[Saved data entries]
_ _ _ _
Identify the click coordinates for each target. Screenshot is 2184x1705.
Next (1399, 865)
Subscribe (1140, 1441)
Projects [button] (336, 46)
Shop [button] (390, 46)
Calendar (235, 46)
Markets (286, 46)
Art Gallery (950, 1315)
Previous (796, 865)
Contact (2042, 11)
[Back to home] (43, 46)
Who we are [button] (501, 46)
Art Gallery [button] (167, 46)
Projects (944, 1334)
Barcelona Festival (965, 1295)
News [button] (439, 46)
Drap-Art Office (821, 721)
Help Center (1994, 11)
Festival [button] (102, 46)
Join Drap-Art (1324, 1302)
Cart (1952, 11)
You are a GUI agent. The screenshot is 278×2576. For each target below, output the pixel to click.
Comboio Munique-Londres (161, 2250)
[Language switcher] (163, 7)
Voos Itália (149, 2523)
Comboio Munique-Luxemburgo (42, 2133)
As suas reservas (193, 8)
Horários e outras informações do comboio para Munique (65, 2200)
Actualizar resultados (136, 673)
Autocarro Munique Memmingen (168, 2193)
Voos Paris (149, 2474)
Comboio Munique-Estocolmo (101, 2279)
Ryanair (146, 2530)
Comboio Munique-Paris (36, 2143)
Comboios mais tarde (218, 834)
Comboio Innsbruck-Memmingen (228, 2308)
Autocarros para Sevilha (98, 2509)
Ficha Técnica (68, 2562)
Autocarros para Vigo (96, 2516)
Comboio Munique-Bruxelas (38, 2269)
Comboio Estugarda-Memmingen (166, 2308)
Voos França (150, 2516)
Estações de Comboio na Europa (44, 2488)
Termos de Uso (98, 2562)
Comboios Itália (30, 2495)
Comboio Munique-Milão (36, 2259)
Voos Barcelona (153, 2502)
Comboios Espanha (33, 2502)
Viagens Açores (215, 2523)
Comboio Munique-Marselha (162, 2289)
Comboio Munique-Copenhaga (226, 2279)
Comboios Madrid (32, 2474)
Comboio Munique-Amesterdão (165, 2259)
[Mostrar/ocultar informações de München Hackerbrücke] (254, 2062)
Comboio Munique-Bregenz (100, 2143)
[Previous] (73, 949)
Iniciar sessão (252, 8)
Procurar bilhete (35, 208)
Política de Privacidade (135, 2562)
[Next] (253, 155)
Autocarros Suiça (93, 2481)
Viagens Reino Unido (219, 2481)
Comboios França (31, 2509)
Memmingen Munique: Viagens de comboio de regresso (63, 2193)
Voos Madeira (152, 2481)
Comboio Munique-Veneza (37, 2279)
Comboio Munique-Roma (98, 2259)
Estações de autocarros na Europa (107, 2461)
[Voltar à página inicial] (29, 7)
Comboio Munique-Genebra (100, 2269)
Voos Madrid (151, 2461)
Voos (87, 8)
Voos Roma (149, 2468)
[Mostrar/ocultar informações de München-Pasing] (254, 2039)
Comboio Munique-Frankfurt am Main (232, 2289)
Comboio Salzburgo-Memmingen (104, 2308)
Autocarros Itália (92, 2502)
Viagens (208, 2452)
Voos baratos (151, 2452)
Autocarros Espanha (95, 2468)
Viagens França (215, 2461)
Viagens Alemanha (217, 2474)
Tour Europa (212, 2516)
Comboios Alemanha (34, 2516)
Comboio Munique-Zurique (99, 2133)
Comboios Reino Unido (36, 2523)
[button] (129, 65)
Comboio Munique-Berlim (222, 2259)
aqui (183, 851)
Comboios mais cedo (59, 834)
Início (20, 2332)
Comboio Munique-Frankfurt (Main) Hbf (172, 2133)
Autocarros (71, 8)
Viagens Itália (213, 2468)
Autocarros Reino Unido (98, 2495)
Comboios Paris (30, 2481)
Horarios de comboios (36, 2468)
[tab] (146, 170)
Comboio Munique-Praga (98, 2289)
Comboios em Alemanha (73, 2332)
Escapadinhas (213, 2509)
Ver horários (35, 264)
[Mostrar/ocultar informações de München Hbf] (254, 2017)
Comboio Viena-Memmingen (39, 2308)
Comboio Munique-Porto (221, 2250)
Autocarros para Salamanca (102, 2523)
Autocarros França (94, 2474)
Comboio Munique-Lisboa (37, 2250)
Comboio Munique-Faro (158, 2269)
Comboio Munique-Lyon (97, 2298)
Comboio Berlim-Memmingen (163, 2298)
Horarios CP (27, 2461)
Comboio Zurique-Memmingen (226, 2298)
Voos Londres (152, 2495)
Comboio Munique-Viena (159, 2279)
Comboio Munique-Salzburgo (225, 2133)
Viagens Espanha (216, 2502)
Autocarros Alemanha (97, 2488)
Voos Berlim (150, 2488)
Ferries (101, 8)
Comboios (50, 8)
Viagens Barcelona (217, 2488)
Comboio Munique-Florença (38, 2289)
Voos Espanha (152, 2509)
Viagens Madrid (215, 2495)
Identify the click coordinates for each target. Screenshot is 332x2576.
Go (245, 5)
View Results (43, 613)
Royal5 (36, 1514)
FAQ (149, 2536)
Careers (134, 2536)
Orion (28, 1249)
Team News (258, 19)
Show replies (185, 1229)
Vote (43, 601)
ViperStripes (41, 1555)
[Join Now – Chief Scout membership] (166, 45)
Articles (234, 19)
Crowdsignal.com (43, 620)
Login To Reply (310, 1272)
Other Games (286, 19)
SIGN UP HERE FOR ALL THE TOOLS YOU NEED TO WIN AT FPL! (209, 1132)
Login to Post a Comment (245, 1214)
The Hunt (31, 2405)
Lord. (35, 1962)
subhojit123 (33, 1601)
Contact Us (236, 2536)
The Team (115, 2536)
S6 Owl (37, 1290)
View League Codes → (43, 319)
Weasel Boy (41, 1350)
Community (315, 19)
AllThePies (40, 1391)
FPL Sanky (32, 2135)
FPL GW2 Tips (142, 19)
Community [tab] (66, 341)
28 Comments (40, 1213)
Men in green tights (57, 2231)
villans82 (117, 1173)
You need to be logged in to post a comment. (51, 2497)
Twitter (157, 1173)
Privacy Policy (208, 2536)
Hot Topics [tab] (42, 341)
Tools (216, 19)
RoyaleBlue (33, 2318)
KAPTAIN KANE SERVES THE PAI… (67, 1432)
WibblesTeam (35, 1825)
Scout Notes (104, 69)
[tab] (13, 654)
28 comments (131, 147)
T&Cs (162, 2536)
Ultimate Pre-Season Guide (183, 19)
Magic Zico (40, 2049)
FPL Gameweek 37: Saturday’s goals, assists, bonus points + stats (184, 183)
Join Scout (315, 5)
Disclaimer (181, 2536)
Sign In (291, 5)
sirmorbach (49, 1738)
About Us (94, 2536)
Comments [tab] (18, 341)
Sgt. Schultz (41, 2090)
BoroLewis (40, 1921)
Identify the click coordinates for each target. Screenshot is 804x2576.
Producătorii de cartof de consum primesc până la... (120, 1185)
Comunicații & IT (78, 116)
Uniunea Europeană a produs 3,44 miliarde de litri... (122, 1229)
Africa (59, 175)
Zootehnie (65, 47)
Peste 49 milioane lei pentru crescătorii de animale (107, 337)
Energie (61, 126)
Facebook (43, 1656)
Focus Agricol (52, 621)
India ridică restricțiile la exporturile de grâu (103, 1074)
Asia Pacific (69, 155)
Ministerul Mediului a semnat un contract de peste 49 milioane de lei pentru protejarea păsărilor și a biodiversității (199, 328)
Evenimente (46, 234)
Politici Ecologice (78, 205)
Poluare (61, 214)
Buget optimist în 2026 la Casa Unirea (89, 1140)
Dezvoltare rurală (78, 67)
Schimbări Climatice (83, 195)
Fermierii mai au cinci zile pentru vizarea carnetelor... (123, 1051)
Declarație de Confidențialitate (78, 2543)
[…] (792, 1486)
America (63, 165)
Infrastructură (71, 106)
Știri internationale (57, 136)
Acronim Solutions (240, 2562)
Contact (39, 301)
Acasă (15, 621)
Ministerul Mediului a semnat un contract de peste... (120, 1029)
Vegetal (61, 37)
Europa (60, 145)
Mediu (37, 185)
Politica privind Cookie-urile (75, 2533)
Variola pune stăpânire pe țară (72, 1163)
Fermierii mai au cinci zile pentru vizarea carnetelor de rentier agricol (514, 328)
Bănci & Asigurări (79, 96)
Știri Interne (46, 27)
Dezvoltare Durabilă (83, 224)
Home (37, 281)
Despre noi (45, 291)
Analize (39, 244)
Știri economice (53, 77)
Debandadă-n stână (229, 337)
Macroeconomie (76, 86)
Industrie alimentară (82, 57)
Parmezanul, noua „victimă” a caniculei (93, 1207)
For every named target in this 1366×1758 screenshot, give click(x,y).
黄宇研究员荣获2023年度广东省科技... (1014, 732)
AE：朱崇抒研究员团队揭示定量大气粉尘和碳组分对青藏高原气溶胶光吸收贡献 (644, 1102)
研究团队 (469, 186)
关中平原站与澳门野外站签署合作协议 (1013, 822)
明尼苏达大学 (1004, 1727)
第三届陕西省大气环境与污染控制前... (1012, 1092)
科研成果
_ _ _ _
▶ [TASK GOAL] Restate word for word only the lines above from the line containing "Comboios Reino Unido (36, 2523)" to the line containing "Viagens Itália (213, 2468)", both of them included.

▶ [EXERCISE RESPONSE]
Comboios Reino Unido (36, 2523)
[button] (129, 65)
Comboio Munique-Berlim (222, 2259)
aqui (183, 851)
Comboios mais cedo (59, 834)
Início (20, 2332)
Comboio Munique-Frankfurt (Main) Hbf (172, 2133)
Autocarros (71, 8)
Viagens Itália (213, 2468)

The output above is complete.